Effective: 07/27/2006
R.C. 119.032 review dates: 03/01/2008
Promulgated Under: 119.03
Statutory Authority: 4121.12, 4121.121, 4121.13, 4121.30
Rule Amplifies: 4123.32, 4123.34
Prior Effective Dates: 7/1/62; 1/10/78; 12/11/78; 11/26/79; 9/1/93; 1/27/97; 8/8/03; 1/1/04
(A) An employer’s premium rates shall be the manual basic rates as provided under rules 4123-17-02, 4123-17-06, and 4123-17-34 of the Administrative Code for each of its classifications except as modified by its experience rating, and shall apply for the first two six-month periods beginning on or after the first of July for private employers and shall apply for the calendar year beginning on or after the first of January for public employer taxing districts.
(1) In calculating the manual base rate under this rule, the bureau shall exclude the experience of an employer that is no longer active if the inclusion of the inactive employer’s experience would have a significant negative impact upon the remaining active employers in a particular manual classification.
(2) The calculation of the base rate and the experience rate shall be applied to all employers reporting payroll in the manual classification, whether or not the premiums of the individual employers are reduced.
(3) Once the bureau has determined that the loss data of a specific inactive employer shall be removed from the manual classification experience, the bureau shall exclude the data of that employer from all future manual classification rate calculations. If that inactive employer reactivates its account with the Ohio state insurance fund, the bureau shall include the loss data in rate calculations for the manual classification.
(4) As used in this rule, an employer that is “no longer active” or is “inactive” is defined as an employer that satisfies all of the following criteria:
(a) The employer is assigned the policy status “bankrupt cancel,” “cancel effective date,” “final cancel,” “canceled uncollectible,” “no coverage due to claim,” or “no coverage;”
(b) The employer is not reporting payroll;
(c) The employer is not paying or assessments to the Ohio state insurance fund as of the rate cut off date under either its own identity, the identity of any successor entity, or as a self-insured entity; and
(d) The employer does not employ employees for which Ohio workers’ compensation jurisdiction would apply.

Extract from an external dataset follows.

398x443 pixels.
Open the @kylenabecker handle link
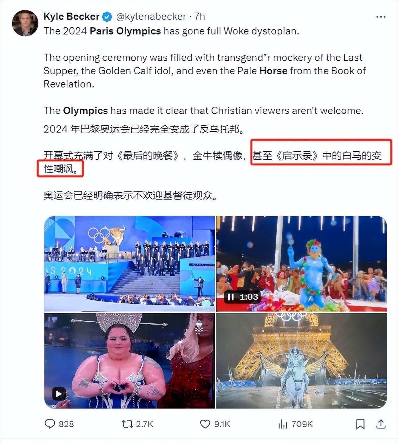pyautogui.click(x=151, y=16)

(5) As used in this rule, a “significant negative impact” is defined as occurring when the inactive employers in the manual reported forty per cent or more of the payroll in the manual classification in any calendar year in the experience period and when the loss rate and loss/premium ratio of the inactive employers taken as a whole are significantly higher than those of the active employers taken as a whole as measured using the data from the prior policy year’s most current four years data. For private employer rates effective July 1, 1997, the bureau shall use the experience period data of the current policy year.
(B) An experience-rated employer’s manual classification rate modification (credit or penalty) shall be determined by multiplying its experience modification percentage (EM%) times the basic manual rate for each assigned manual classification. The amount of the modification shall then be subtracted from or added to the respective basic rate to obtain the employer’s premium rate for each classification.

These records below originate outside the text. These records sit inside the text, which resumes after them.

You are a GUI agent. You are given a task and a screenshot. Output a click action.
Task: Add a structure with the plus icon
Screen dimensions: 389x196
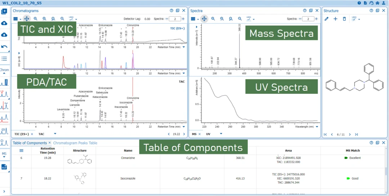click(x=335, y=19)
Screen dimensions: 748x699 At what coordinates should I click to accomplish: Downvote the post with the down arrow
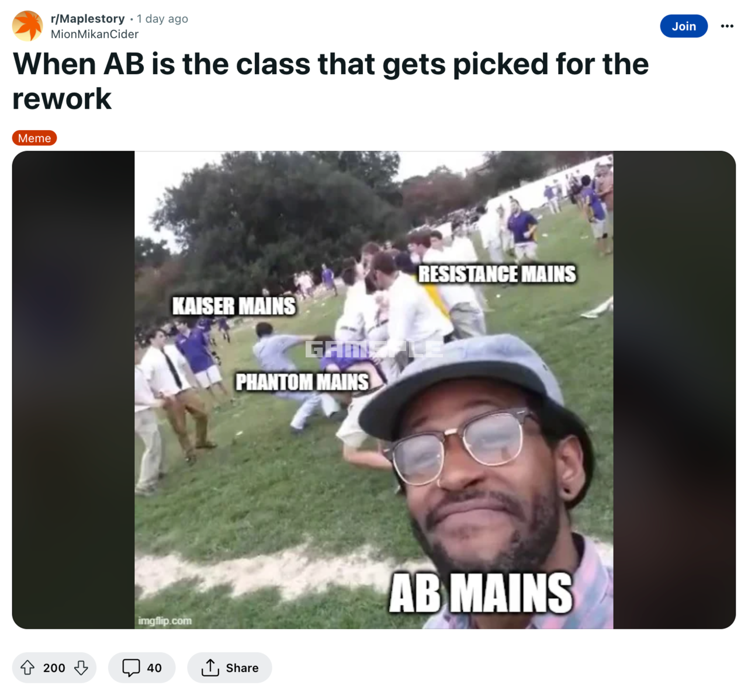click(81, 667)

(C) The experience modification percentage (EM%) shall be determined on the basis of the employer’s experience and applied to the basic rate. The experience modification percentage of the employer’s rate is determined in accordance with the following formula:
Subtract the TLL from the TML (TML – TLL), then divide by the TLL; multiply the resulting number by the C%; then add 100 to the resulting number, which will equal the EM%.
TML = Actual losses of the employer for the experience period as reduced in accordance with the maximum value. For individually rated employers, the EM% calculation will use the lower of the total modified losses from either the tabular reserve system or the MIRA reserve system. The TML that will be used in the calculation of the group EM% will be the lower of the TMLs from either the tabular reserve system or the MIRA reserve system, as determined at the individual employer level.

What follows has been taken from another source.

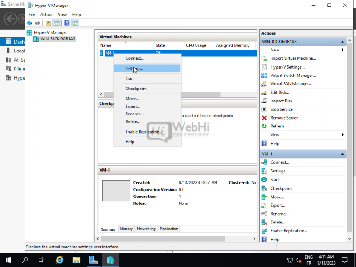Expand the New submenu arrow
356x267 pixels.
click(343, 50)
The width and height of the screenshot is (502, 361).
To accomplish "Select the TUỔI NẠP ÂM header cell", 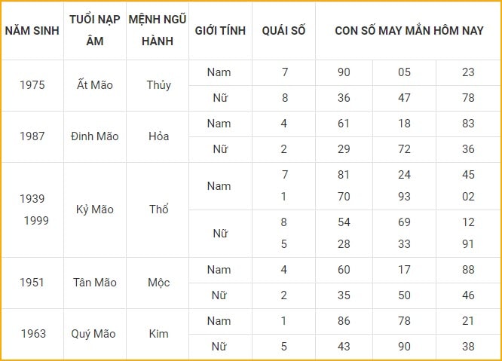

TLL = Total limited losses = TEL x LLR
TEL = Total expected losses as determined by applying the national council of compensation insurance (NCCI) expected loss rate to the NCCI classification payroll of each NCCI classification in the employer’s experience period, as provided in appendix A of rule 4123-17-04 of the Administrative Code. The total expected losses are then used to determine the maximum value of a loss, credibility, and CX constant.
LLR = Limited loss ratio = 1-CX/C%. This ratio is calculated for each credibility group within each industry group and is published as Table 1, Part C, in rule 4123-17-05 of the Administrative Code for private employers and rule 4123-17-33 of the Administrative Code for public employer taxing districts.
C% = Credibility given to an employer’s own experience. Credibility is assigned by applying the employer’s total expected losses to Table 1, Part A, in rule 4123-17-05 of the Administrative Code for private employers and rule 4123-17-33 of the Administrative Code for public employer taxing districts.
CX = Constant for each employer size group (group maximum value pool).
EM% = Credit or penalty applied to the basic rate.
(D) An employer’s expected losses shall be the sum of the expected losses for each of its classifications. The expected losses for a classification shall be obtained by applying the expected loss rate of the table of rates to the employer’s four-year payroll of the classification.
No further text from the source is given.